I do not even know how I finished up right here, however I thought this post was great.
I do not understand who you are but definitely you’re going to a well-known blogger if you happen to are not already. Cheers!
Thanks! I can’t say I’m that much of a blogger. Usually there are only a handful of visits every day, so it would be interesting to know how you found it.
Kommer att läsa din post igen om några veckor, den hade mycket tankar som suttit kvar men måste smältas in. En av de bästa postarna jag läst under året. Återkommer!
Kan tipsa dig att se på någon av Greg Henrys fantastiska föreläsningar där han pratar om patienten i centrum. Den här tex
http://emergencymedicineireland.com/2012/07/23/greg-henry-at-icem-2012/
Tack och fortsätt gärna skriva!
Tack, David! Jag försöker själv smälta den här insikten och förstå vad jag ska göra av den. Därför har jag sagt upp mig och hoppar av min ST i akutsjukvård ett tag.

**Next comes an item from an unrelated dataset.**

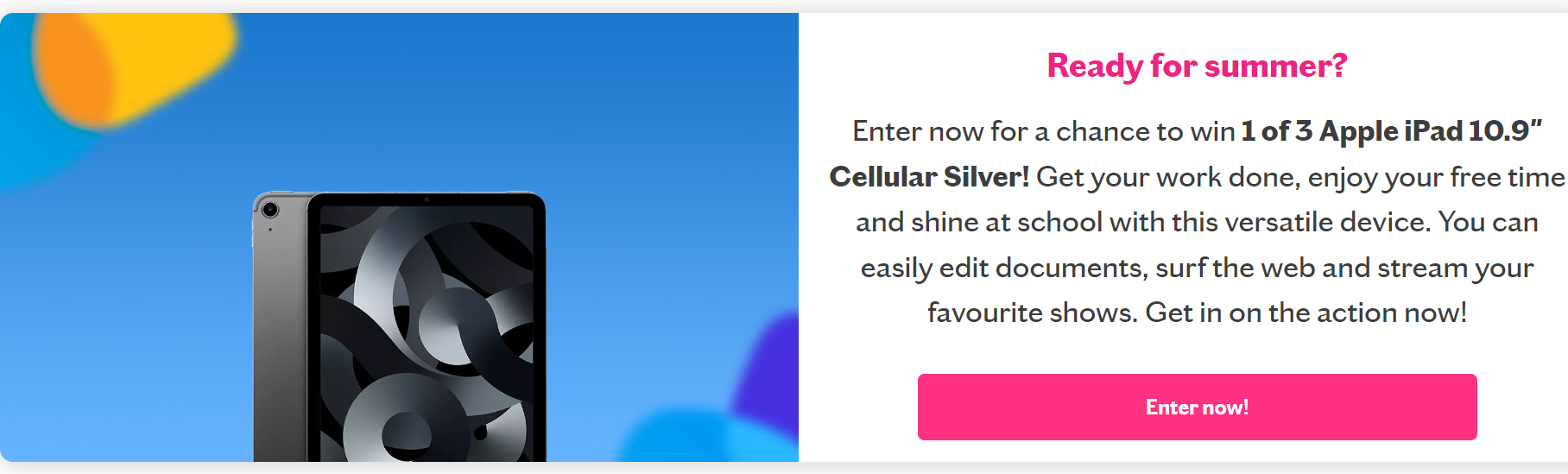
Task: Click the bold '1 of 3 Apple iPad 10.9"' text
Action: [1391, 131]

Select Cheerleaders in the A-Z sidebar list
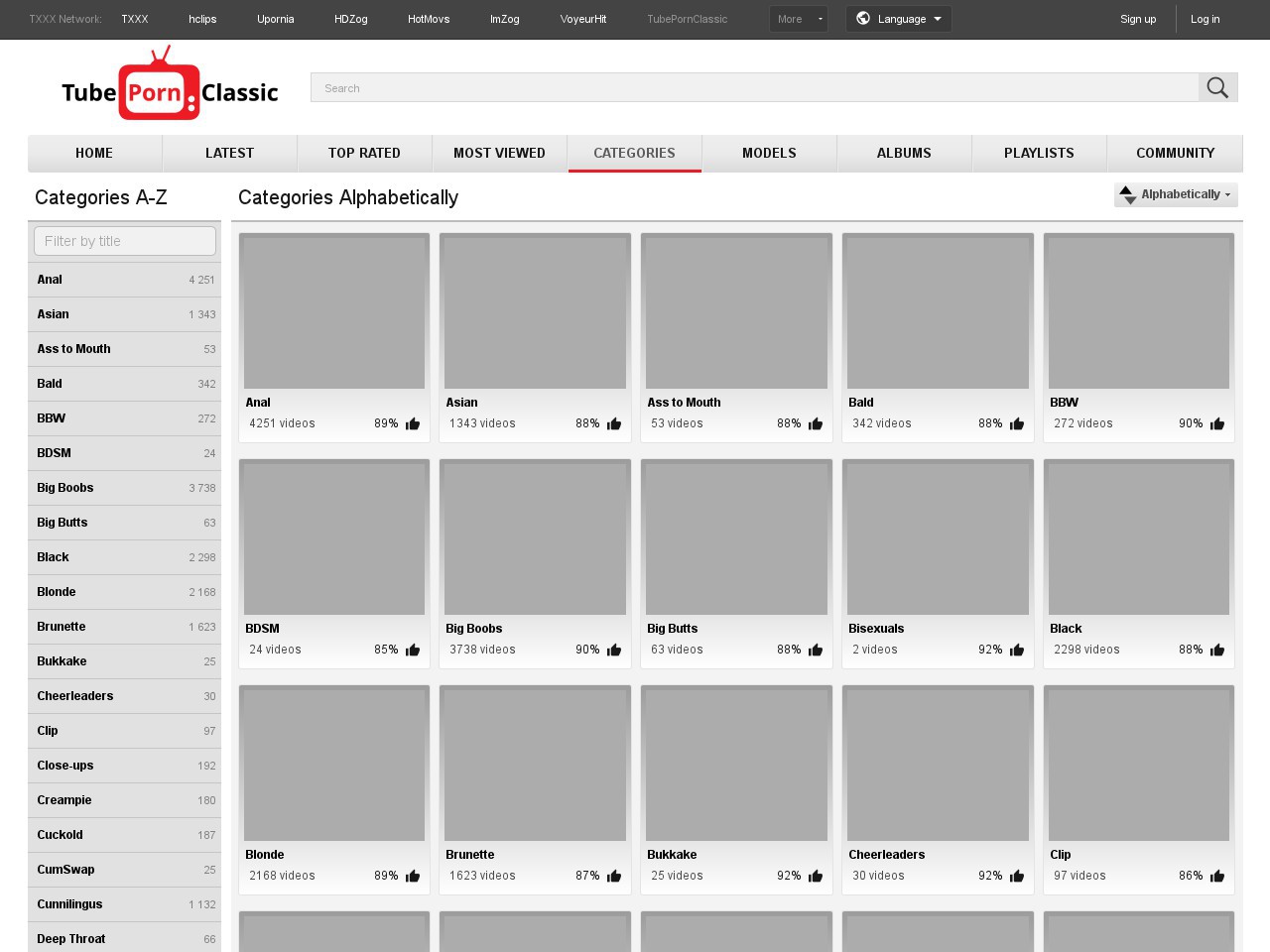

Hello, after reading this remarkable piece of writing i
am too delighted to share my experience here with friends.
Fantastic! Well done for your information on the write-up Being the doctor the patient needs akutdoktorn, they could be genuinely effective! I appreciated checking your article..
”I found this attitude common in most departments, the focus was on a particular organ, not on the patient.”, ”It hits me with painful clarity, my goal hasn’t been to save lives and limbs. It has been to establish the new specialty of emergency medicine.”, ”We are ignoring the obvious risks and problems, looking for atypical presentations but still missing classical ones.” Yes. If these attitudes and behaviors would change, the system would not be as broken. If the bright minds of specialists were turned to solving systemic problems we would come a long way towards better, and more cost-efficient, care. Your insight is welcome, but far too rare among practitioners it seems to me.
Very well written blog posts, all over.
I think this post is full of thought-provoking insights – Petter has identified some of them. I think it’s courageous to admit: ”It hits me with painful clarity, my goal hasn’t been to save lives and limbs. It has been to establish the new specialty of emergency medicine.” At the same time, I wonder whether this observation might be a bit harsh. For me, one of the themes that runs through many of your posts is the tension between striving to be a good doctor and negotiating the health system. Maybe there was a point when you saw establishing EM as necessary to the health of your patients. The two need not have different purposes, but one could be a means to the other. I take your point, though, that we can become so focused on the means that we lose sight of its purpose. If you now begin to see a different way of achieving the same purpose – in a still more systemic way – this might be something to celebrate. I think you’re going to need all the things you’ve learned (in your alternative CV) to move forward on this. Good luck!